Para ti, para mí y para todos aquellos que escuchan la palabra de Dios en la liturgia dominical de esta semana, se nos habla de gloria, con un tono de esperanza, de promesa, de alegría, de fuerza de ánimo ante las pruebas y situaciones difíciles.
Ahora escucha esto: Si Jesucristo pide en la oración luz y fuerza para seguir su camino, ¿no significa que también nosotros hemos de buscar estas ayudas? Entonces, no seamos ni presuntuosos ni desconfiados. No podemos recorrer solos el camino, ni estamos solos para hacerlo. Como Jesucristo, hemos de buscar luz y fuerza en la oración que nos abre a la comunión con el Padre, en su Palabra, que tenemos en la Escritura, y en la ayuda a quienes recorren el camino con nosotros.
Jesús recomendó a los discípulos no comentar con nadie lo sucedido en la cima del monte. Lo importante es que le escucharan. Esta es la primera actitud que tú y yo hemos de asumir desde ahora.
Hay que escuchar a Cristo en la Eucaristía, pero también en el pobre y en el mundo.

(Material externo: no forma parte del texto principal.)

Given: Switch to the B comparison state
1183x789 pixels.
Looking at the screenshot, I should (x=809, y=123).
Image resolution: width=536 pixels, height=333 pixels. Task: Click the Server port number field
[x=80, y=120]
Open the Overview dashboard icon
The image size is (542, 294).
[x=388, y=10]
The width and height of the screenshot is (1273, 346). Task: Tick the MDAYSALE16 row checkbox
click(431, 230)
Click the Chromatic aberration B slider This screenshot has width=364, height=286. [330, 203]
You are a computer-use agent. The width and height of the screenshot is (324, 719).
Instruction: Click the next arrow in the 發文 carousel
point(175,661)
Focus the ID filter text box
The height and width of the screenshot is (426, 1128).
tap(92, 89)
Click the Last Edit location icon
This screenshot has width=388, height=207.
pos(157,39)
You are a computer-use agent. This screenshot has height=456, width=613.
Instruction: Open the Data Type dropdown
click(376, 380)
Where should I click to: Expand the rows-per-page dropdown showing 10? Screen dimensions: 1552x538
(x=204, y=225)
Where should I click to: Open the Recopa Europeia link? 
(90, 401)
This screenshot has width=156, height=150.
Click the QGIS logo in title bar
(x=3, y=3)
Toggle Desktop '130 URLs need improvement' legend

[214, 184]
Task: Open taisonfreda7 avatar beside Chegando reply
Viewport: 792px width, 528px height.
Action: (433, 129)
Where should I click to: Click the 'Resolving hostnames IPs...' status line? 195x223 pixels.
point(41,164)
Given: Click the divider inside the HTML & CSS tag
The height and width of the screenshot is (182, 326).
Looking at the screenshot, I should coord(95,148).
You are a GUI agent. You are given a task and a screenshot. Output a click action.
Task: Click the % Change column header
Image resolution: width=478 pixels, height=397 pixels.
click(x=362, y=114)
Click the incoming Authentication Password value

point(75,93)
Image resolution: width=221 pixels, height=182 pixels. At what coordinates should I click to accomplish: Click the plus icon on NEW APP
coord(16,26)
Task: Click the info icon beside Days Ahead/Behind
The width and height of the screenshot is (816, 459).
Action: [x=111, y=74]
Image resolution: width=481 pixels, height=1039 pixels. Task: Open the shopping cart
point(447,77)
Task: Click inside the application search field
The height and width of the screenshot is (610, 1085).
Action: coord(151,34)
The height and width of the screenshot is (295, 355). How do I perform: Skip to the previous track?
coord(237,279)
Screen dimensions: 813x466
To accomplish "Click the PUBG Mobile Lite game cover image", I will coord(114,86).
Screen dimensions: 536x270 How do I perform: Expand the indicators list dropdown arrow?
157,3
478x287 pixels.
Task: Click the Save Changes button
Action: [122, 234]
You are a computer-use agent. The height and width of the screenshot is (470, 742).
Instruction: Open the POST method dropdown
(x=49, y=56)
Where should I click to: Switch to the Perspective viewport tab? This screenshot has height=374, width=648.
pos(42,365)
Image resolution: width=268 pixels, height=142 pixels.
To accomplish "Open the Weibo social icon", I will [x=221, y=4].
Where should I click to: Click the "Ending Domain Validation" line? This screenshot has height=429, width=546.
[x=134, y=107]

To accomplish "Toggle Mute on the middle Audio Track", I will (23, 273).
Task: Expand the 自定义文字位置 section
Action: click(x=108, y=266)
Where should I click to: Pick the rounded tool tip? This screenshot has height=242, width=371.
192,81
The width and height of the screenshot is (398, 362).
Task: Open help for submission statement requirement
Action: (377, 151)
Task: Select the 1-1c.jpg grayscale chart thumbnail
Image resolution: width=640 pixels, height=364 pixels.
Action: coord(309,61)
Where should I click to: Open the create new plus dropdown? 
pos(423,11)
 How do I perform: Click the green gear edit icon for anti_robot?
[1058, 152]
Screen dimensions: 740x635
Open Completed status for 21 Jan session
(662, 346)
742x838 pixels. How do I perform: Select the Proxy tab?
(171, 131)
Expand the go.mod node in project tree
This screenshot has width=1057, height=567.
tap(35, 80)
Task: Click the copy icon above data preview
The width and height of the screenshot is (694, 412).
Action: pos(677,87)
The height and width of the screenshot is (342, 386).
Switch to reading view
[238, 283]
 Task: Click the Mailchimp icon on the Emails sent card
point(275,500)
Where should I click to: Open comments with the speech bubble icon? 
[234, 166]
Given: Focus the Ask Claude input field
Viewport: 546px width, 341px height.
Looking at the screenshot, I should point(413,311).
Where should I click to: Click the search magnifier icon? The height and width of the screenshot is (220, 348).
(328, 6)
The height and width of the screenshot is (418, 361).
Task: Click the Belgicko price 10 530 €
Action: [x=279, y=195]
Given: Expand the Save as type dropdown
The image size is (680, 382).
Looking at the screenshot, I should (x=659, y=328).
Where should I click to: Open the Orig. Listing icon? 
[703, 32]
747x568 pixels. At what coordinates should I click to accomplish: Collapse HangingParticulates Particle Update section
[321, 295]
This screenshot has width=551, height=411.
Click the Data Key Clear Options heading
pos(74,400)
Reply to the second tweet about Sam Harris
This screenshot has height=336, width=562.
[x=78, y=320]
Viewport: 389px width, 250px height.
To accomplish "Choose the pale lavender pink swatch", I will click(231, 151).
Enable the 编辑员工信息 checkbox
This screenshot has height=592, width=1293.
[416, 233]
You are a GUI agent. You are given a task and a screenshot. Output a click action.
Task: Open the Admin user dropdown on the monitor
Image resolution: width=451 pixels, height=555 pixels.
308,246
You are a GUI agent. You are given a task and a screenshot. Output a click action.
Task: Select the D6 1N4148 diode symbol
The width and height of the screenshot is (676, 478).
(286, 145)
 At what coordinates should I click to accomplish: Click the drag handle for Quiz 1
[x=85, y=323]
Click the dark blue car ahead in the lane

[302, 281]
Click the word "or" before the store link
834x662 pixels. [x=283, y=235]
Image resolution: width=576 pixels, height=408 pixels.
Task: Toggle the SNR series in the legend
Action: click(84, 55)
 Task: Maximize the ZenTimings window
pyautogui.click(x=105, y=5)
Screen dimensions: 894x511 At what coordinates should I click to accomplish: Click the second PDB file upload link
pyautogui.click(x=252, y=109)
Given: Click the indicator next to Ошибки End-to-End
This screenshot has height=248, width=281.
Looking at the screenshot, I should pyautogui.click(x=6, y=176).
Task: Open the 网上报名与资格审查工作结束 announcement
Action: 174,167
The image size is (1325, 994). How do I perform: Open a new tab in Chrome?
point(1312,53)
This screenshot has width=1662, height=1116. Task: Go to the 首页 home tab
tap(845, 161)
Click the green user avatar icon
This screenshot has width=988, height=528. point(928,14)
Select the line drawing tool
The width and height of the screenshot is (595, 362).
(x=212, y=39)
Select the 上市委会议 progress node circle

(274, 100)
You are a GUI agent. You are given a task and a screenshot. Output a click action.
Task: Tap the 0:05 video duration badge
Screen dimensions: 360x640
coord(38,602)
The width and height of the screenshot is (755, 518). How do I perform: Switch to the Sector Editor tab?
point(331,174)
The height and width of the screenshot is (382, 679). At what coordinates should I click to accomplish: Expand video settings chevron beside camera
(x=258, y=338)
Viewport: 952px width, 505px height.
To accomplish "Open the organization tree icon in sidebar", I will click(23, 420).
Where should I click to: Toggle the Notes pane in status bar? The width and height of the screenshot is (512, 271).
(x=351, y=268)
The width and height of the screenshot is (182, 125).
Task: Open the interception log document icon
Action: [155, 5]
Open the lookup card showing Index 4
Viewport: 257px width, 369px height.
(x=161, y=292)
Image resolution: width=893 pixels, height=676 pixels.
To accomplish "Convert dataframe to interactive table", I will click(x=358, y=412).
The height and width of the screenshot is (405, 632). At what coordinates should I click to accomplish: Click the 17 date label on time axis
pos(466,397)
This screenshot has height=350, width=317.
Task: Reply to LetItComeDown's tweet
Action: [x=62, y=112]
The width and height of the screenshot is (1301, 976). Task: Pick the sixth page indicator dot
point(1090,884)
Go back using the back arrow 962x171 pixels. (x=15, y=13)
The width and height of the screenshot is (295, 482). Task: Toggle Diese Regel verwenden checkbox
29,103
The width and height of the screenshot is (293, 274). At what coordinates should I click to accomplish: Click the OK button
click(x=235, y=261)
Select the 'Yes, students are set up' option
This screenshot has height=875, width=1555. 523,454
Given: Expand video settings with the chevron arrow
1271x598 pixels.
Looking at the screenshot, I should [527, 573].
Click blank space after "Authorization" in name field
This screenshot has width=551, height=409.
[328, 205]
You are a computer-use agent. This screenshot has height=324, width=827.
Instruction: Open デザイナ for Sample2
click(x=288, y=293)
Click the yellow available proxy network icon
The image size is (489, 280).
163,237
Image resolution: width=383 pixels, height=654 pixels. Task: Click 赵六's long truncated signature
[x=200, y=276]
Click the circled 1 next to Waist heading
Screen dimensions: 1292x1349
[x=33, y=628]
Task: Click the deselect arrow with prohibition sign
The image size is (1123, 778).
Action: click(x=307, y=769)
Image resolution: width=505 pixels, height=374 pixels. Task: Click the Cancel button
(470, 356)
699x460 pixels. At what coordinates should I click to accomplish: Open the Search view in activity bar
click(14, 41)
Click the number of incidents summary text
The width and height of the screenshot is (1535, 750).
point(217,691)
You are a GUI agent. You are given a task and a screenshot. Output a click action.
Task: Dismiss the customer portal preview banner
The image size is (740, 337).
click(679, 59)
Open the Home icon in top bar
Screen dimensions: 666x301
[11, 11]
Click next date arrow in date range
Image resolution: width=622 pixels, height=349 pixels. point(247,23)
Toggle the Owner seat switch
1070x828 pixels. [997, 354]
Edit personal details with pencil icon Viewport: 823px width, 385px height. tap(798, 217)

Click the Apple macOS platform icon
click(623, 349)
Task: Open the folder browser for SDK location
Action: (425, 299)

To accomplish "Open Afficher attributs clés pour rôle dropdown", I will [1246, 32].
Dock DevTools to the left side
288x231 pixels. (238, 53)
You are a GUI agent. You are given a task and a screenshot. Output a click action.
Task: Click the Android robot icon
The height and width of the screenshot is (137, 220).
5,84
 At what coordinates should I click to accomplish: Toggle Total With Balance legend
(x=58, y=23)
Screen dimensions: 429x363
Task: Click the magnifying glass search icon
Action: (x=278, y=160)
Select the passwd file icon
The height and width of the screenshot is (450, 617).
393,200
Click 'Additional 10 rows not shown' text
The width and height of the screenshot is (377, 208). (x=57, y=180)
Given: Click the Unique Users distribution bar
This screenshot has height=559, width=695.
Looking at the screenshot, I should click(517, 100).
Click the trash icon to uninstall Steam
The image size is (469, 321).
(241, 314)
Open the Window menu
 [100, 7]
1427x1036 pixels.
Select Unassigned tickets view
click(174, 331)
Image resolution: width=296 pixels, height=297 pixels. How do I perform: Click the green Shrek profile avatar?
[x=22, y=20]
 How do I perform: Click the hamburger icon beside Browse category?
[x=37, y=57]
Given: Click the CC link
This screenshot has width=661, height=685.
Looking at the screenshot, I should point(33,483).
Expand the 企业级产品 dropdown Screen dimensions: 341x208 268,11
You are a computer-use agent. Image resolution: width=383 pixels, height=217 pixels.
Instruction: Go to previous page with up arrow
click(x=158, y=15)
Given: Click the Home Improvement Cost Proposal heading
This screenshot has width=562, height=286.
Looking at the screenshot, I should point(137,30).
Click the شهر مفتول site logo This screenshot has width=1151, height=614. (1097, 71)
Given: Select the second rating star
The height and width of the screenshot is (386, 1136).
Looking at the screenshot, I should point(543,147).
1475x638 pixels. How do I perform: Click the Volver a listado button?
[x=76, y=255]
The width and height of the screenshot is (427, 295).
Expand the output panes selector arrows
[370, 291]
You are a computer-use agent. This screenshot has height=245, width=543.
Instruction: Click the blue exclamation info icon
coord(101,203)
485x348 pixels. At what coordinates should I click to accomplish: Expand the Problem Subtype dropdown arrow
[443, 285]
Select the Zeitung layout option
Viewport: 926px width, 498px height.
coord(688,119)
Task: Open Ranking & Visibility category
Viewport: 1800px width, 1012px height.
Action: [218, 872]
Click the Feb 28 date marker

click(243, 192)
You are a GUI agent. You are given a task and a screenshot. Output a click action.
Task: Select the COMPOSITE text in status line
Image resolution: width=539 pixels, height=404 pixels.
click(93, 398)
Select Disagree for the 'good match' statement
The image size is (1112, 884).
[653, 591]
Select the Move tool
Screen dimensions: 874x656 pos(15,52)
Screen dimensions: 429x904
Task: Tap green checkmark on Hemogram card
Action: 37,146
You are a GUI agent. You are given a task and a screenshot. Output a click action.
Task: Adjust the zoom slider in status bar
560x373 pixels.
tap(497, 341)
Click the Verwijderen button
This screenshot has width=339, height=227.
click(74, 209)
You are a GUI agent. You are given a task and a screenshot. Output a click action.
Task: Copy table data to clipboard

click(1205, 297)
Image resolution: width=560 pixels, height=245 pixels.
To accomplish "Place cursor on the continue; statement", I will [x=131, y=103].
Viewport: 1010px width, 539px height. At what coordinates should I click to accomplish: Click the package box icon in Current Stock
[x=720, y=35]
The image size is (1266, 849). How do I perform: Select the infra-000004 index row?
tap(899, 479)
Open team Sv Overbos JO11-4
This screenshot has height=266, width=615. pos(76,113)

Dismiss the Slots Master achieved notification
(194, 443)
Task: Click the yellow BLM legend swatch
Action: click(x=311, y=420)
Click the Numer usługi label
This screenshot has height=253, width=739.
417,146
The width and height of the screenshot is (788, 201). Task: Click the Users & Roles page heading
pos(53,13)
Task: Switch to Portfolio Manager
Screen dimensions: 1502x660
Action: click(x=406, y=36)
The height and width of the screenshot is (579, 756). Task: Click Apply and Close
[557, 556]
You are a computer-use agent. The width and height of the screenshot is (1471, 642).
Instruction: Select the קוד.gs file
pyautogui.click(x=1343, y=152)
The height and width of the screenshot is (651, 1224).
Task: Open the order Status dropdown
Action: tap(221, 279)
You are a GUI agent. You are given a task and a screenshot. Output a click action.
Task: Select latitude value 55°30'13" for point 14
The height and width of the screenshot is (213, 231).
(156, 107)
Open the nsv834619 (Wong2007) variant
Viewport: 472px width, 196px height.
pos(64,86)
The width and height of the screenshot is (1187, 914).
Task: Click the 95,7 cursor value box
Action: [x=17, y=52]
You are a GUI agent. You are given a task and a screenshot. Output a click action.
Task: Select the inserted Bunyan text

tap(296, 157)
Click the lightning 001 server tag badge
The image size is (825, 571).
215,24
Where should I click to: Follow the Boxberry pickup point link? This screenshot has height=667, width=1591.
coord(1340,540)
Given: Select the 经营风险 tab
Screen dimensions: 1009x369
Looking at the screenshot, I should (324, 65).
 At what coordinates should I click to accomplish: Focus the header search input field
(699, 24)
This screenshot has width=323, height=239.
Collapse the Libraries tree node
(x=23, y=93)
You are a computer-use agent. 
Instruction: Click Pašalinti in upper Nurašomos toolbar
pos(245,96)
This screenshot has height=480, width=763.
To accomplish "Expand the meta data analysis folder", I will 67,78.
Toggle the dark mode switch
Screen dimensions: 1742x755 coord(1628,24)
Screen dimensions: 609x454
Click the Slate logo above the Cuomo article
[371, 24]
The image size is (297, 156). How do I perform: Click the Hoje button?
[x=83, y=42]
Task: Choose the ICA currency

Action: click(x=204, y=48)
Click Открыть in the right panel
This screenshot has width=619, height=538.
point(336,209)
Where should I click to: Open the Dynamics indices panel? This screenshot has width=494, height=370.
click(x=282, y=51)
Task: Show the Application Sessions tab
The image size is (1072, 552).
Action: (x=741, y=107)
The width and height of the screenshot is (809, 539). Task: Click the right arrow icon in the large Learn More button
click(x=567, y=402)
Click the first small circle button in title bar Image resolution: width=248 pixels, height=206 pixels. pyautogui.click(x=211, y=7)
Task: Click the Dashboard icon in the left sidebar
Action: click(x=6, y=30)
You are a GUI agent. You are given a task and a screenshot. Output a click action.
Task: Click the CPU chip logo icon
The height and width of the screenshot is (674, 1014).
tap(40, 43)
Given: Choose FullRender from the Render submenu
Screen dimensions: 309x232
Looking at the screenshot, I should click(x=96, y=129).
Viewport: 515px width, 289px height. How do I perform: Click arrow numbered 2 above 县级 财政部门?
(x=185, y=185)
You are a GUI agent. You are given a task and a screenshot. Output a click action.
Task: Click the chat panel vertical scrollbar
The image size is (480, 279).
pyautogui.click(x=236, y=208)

Hay que escucharlo en la oración y en la liturgia, pero también en el hermano necesitado. Escuchando a Cristo, Él nos escucha. Escuchando al pobre o necesitado, Cristo nos escucha.
Pero, ¿qué es escuchar? Es abrir nuestro entendimiento, nuestros oídos, nuestro corazón a Dios. Es descubrirnos ante Él, es abandonarnos a Él. Es dejar que Él hable, no nosotros. Es dejar que Él nos ame. Es obedecer a su Amor y practicarlo a cada instante. Es seguirle en el camino amoroso de la cruz.
Cristo no vino al mundo para instalarse en la cumbre de un cerro, rodeado de gloria y esplendor, sino para recorrer este duro camino que llevaba hacia Jerusalén, al sacrificio y a la cruz.
Pedro -sin saber lo que decía- le estaba proponiendo que dejara su misión por razones de comodidad.
Eso mismo es para ti y para mí y para todos, dejar de cumplir nuestra responsabilidad en el trabajo en el hogar, en la profesión, para disfrutar de la lectura del periódico, de una buena charla, de tiempo para hacer otro trabajito o incluso para adquirir bienes sin importarnos la forma de conseguirlo… Dejar que se cometa aquella injusticia con una persona, para no meterse en líos… Quitar tiempo a la esposa y a los hijos, porque se pasa mejor con los amigos… Escuchemos a Dios en este día, escuchando a quienes se encuentran ahogándose en medio de los problemas en el mundo, especialmente el pobre y el necesitado (cfr. Mt 25,31-43). No olvides: Dios tiene rostro humano, rostro de hombre, rostro de mujer, rostro de pobre, rostro de niño, rostro de anciano, rostro de enfermo, rostro de necesitado.